### Selection
An autonomous (i.e. time-independent) ODE in \(\mathbb R^n\) writes as
\begin{equation*} {\mathbf x}(t) = {\mathbf v}({\mathbf x}(t)),\;{\mathbf x}(t_0) = {\mathbf x}_0 , \end{equation*}
where \({\mathbf x}\) is a point in \(\mathbb R^n\) and
\begin{equation*} {\mathbf v}:\mathbb R^n\to T\mathbb R^n\simeq\mathbb R^n\times\mathbb R^n \end{equation*}
is a vector field.

The corresponding recursive step of the explicit Euler method is
\begin{equation*} {\mathbf x}_{n+1} = {\mathbf x}_n + h {\mathbf v}({\mathbf x}_n), \end{equation*}
the one of the implicit method is
\begin{equation*} {\mathbf x}_{n+1} = {\mathbf x}_n + h {\mathbf v}({\mathbf x}_{n+1}). \end{equation*}
A planar example: the physical pendulum.

Consider the system
\begin{equation*} \begin{cases} \dot x(t) = y(t),\cr \dot y(t) = -\sin(x(t))\cr \end{cases} \end{equation*}
with initial condition
\begin{equation*} x(0)=1, y(0)=0, \end{equation*}
and notice that this system is equivalent to the 2nd order ODE
\begin{equation*} \ddot x(t) = -\sin(x(t)),\;x(0)=1,\;\dot x(0)=0, \end{equation*}
which is the Newtonian equation of motion on \(\mathbb R\) of a point of unitary mass under a force field \(F(x)=-\sin(x)\text{.}\)

In particular, there is a conserved quantity:
\begin{equation*} E(x,y) = \frac{y^2}{2}+1-cos(x). \end{equation*}
Namely, this function is constant on each solution of the ODE.

Explicit Euler step.
\begin{equation*} \begin{cases} x_{n+1} = x_n + h y_n\cr y_{n+1} = y_n -h\sin x_n\cr \end{cases} \end{equation*}
Animated display of solution.

### Listed entries
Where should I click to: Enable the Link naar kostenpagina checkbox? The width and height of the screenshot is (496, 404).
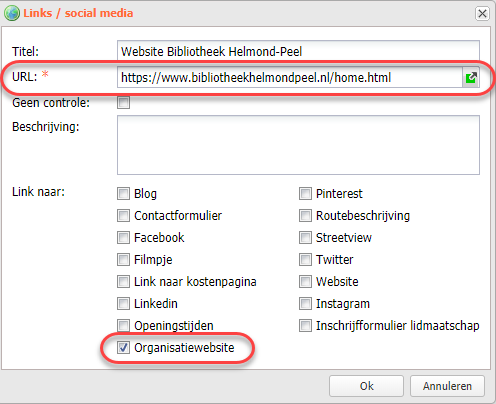[x=123, y=282]
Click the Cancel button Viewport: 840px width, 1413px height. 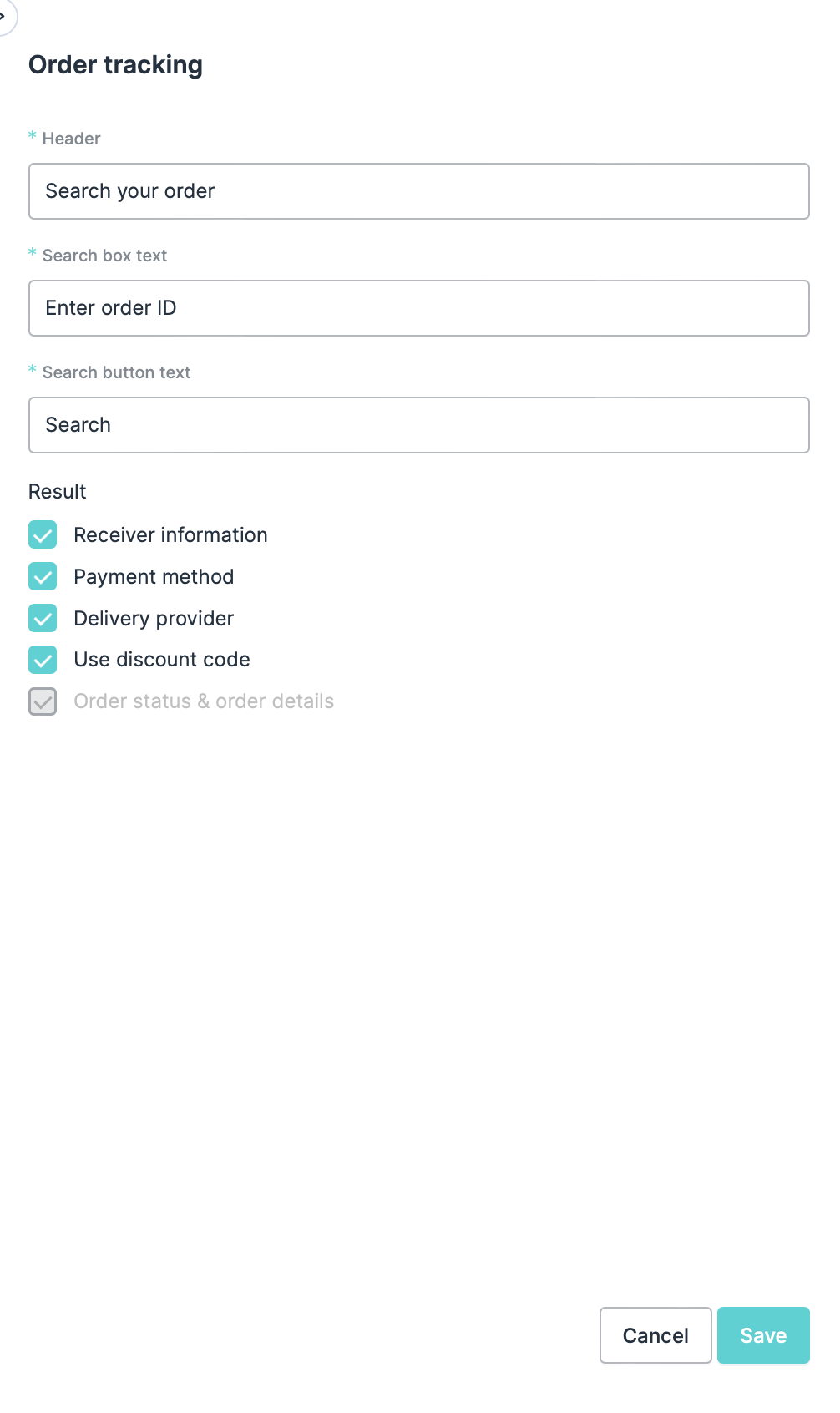tap(655, 1335)
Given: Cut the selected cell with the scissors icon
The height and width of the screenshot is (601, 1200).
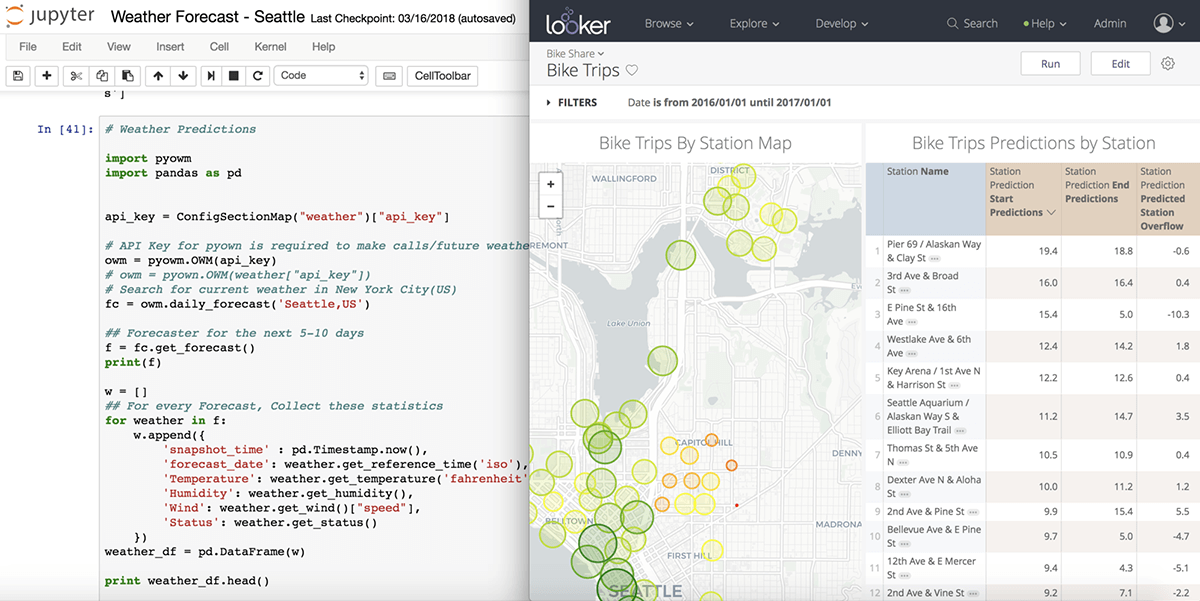Looking at the screenshot, I should (76, 76).
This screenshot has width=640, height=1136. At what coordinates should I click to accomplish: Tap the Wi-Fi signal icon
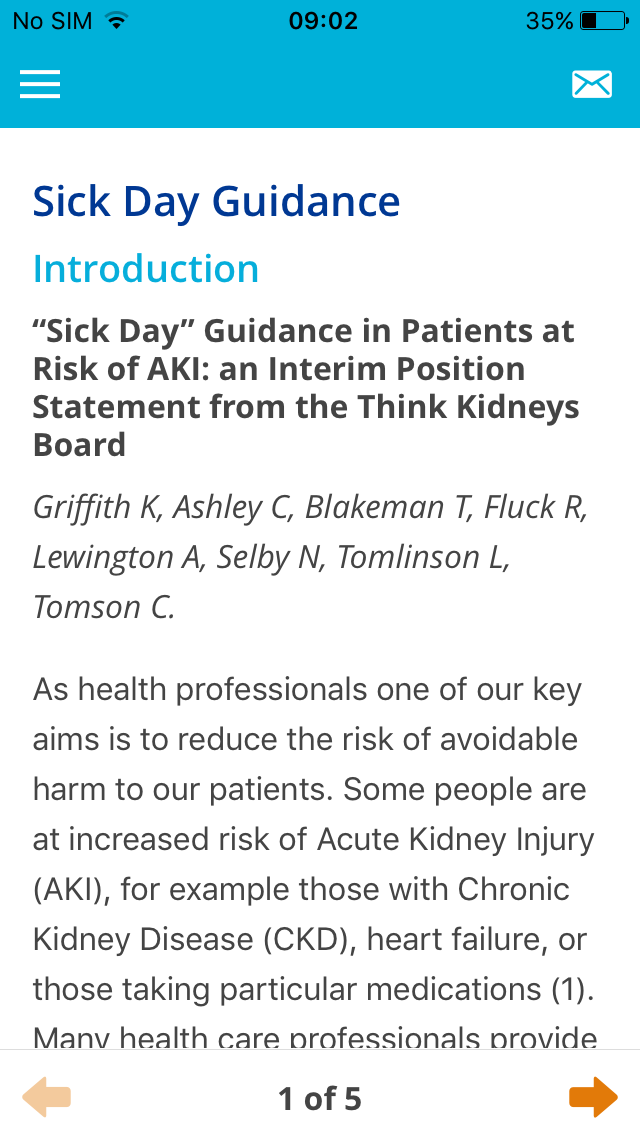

### Problems to work on
1 > In the text on Euler's method, what force field acts on the point of unit mass in the pendulum equation?
2 > Write out the text on Euler's method from "In particular, there" to "of the ODE.".
The listing has nothing to do with the text on Euler's method.

### Results of the tasks
1 > F(x) = −sin(x)

2 >
In particular, there is a conserved quantity:
\begin{equation*} E(x,y) = \frac{y^2}{2}+1-cos(x). \end{equation*}
Namely, this function is constant on each solution of the ODE.